▶ TASK REQUIREMENTS
Here is the task for the records below: repeat exactly the lines from the one with "The image size is (508, 277)." to the one with "Task: Open Xiaomi Poco X7 Pro result", both included, and nothing else.

▶ STUDY MATERIAL
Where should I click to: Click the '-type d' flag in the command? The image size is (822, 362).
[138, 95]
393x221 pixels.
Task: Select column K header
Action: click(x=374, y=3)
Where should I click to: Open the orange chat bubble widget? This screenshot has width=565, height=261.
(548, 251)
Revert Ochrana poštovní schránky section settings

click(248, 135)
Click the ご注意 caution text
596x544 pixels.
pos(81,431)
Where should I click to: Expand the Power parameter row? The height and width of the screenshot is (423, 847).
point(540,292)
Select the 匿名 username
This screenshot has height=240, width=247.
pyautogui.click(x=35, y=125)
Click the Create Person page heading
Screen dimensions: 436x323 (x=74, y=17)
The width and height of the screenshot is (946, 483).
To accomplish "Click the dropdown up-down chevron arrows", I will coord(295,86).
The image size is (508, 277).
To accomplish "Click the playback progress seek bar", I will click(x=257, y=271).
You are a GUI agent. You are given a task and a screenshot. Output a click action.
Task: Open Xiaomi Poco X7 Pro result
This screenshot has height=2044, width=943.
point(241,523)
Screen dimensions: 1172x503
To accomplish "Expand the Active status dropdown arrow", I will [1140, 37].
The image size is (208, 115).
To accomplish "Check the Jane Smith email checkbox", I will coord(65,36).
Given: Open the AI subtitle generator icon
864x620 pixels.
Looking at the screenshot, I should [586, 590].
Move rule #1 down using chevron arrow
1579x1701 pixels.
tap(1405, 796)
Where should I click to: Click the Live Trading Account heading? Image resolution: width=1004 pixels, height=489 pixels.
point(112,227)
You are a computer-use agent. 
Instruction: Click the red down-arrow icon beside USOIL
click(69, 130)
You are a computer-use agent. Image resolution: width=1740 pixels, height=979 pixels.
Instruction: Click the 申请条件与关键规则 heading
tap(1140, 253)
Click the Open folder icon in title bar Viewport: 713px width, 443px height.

▶ RESULT FOR THIS EXERCISE
The image size is (508, 277).
To accomplish "Click the playback progress seek bar", I will click(x=257, y=271).
You are a GUI agent. You are given a task and a screenshot. Output a click action.
Task: Open Xiaomi Poco X7 Pro result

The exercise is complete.